▶ [Source text]

'''

Alan West

Personal information
- Date of birth: 18 December 1951 (age 74)
- Place of birth: Hyde, Cheshire, England
- Position: Midfielder

Senior career*
- Years: Team / Apps / (Gls)
- 1967–1973: Burnley / 45 / (3)
- 1973–1981: Luton Town / 285 / (16)
- 1976–1979: → Minnesota Kicks (loan) / 79 / (35)
- 1981–1983: Millwall / 57 / (4)
- Total:  / 387 / (23)

International career
- 1972: England U23 / 1 / (0)

= Alan West (footballer) =

English footballer

Alan West (born 18 December 1951 in Hyde, Cheshire) is an English retired football central midfielder. He attended Greenfield Street Boys' Secondary Modern School in Hyde, Cheshire.

West began his career at Burnley, a product of the club's prolific youth system. In 1973, he was set for a move to Sunderland but was told by medical staff that he had a condition which meant he would be crippled if he continued playing. He believed there was nothing wrong, and moved to Luton Town that year.

'''

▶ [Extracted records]
'''

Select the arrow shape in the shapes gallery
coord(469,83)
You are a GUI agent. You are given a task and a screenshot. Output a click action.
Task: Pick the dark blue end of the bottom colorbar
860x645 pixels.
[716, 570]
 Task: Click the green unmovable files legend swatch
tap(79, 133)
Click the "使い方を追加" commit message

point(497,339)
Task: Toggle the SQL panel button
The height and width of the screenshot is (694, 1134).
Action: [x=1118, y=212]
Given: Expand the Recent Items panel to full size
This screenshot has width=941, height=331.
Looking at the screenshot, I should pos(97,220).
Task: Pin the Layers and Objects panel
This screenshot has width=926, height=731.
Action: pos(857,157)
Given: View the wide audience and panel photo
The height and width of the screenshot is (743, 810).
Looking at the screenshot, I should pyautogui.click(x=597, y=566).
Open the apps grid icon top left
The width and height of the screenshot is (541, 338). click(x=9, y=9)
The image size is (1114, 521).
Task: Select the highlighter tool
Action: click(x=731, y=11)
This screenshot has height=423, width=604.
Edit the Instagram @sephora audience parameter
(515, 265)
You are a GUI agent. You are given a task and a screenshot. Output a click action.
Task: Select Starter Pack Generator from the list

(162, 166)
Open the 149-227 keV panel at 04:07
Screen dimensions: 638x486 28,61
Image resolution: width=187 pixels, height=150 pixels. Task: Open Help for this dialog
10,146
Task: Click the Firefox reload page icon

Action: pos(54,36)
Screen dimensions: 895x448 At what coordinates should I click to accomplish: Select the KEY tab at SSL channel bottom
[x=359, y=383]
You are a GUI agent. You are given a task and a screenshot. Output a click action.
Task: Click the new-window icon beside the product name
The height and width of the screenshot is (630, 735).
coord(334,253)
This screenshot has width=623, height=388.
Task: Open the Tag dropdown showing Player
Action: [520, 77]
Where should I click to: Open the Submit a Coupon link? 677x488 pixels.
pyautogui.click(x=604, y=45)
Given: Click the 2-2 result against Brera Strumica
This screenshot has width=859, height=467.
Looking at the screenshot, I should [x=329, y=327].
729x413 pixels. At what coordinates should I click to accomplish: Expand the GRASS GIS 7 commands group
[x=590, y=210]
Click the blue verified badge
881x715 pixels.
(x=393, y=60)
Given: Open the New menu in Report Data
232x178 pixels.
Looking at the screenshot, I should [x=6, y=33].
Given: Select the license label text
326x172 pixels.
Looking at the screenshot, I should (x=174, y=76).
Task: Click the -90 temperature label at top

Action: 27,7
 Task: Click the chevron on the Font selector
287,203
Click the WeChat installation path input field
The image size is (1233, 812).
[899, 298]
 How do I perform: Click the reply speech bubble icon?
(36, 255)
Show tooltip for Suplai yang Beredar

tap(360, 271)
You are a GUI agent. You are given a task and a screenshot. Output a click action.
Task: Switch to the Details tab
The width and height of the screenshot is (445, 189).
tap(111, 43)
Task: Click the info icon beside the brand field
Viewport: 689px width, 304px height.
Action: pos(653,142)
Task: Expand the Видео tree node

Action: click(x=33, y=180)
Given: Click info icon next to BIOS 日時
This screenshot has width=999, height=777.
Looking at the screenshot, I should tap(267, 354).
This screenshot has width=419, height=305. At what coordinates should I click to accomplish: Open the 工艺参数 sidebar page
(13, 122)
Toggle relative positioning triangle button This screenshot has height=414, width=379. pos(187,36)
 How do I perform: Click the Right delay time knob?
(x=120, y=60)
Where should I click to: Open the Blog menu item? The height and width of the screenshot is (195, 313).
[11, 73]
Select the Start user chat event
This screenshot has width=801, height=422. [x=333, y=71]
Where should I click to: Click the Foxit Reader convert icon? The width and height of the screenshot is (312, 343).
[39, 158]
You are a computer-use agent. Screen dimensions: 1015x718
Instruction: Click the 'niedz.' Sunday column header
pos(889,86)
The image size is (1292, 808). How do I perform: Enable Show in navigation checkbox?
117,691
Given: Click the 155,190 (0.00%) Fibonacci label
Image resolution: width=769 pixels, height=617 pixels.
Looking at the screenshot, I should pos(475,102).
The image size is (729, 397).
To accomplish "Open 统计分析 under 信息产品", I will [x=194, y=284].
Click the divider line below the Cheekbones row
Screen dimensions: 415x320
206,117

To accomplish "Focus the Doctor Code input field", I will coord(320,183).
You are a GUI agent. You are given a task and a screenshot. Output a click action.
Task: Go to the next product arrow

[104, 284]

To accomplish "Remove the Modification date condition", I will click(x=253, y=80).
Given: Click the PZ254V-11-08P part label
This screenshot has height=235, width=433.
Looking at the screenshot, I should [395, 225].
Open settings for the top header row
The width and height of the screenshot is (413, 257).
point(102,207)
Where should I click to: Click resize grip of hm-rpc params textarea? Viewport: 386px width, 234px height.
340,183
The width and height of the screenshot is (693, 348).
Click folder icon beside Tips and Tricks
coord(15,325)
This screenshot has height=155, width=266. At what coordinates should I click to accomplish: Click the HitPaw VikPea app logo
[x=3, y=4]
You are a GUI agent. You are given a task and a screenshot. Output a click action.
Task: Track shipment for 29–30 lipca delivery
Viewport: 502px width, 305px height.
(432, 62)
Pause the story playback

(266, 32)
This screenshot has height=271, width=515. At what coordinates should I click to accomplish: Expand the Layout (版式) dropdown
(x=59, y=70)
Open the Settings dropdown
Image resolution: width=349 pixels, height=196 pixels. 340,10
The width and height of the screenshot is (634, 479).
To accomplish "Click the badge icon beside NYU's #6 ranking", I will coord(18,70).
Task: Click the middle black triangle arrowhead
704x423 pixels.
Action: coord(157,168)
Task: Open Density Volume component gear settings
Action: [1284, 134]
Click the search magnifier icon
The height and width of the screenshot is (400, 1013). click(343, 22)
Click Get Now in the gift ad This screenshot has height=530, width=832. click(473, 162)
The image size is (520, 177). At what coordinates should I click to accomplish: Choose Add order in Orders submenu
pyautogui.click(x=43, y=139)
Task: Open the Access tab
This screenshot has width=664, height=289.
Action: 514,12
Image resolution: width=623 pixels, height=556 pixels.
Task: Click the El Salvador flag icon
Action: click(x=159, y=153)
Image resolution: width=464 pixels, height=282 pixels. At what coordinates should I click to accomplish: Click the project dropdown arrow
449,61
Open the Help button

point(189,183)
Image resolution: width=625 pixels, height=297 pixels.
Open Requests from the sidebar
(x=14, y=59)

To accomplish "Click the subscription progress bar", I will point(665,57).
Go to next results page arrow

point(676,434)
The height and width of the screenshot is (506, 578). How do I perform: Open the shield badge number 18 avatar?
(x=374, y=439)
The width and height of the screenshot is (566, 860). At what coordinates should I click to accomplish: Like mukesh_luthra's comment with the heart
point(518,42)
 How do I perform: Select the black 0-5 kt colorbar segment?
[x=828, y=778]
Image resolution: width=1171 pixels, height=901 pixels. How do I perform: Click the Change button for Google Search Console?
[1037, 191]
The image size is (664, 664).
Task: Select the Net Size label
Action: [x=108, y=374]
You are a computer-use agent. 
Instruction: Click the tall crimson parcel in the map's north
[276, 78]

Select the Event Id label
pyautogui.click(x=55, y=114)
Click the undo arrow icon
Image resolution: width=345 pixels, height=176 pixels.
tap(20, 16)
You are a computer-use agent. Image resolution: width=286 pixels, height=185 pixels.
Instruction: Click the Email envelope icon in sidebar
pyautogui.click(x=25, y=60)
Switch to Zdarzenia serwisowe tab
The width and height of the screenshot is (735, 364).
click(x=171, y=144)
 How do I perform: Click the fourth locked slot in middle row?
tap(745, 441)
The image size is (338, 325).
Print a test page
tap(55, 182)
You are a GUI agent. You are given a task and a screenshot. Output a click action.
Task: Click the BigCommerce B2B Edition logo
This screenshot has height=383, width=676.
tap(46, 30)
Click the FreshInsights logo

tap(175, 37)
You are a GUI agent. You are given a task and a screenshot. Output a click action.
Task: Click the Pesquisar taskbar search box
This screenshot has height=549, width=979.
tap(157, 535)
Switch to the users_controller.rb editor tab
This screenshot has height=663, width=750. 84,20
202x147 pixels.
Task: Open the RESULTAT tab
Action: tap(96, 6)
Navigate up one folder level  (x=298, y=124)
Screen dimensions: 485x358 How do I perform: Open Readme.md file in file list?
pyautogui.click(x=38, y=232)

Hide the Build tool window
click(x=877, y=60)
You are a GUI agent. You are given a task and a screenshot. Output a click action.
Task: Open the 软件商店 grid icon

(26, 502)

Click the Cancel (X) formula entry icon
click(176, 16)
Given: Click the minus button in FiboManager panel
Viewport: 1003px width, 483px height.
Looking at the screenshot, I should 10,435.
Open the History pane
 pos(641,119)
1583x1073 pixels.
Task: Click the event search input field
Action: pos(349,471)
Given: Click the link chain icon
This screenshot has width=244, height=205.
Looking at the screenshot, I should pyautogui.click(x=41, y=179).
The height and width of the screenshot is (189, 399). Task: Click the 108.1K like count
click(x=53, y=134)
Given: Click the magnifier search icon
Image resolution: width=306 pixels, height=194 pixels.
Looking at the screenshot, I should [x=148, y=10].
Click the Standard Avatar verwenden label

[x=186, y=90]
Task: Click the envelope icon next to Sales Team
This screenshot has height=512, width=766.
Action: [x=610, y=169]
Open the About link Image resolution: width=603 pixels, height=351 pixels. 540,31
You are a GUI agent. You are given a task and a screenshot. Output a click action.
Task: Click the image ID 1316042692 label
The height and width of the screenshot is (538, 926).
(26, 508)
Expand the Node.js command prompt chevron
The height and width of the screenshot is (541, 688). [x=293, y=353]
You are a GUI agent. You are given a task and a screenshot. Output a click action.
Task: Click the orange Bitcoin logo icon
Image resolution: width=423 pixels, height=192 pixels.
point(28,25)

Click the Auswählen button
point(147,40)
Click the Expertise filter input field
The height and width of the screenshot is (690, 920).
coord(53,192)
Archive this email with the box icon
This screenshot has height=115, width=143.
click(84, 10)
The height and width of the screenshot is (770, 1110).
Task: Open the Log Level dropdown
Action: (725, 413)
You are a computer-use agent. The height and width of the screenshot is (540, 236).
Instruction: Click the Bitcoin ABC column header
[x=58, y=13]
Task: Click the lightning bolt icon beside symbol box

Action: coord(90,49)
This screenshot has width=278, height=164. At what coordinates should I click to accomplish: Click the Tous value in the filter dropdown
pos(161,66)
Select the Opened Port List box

'''

▶ [Exercises]
[1] Write out the Alan West text between "- 1967–1973: Burnley" and "U23 / 1 / (0)", inclusive, renaming "Luton Town" to "Luton Town F.C." throughout.
[2] List every team named in the senior career section of the Alan West text.

▶ [Answers below]
[1]
- 1967–1973: Burnley / 45 / (3)
- 1973–1981: Luton Town F.C. / 285 / (16)
- 1976–1979: → Minnesota Kicks (loan) / 79 / (35)
- 1981–1983: Millwall / 57 / (4)
- Total:  / 387 / (23)

International career
- 1972: England U23 / 1 / (0)

[2]
Burnley
Luton Town
Minnesota Kicks
Millwall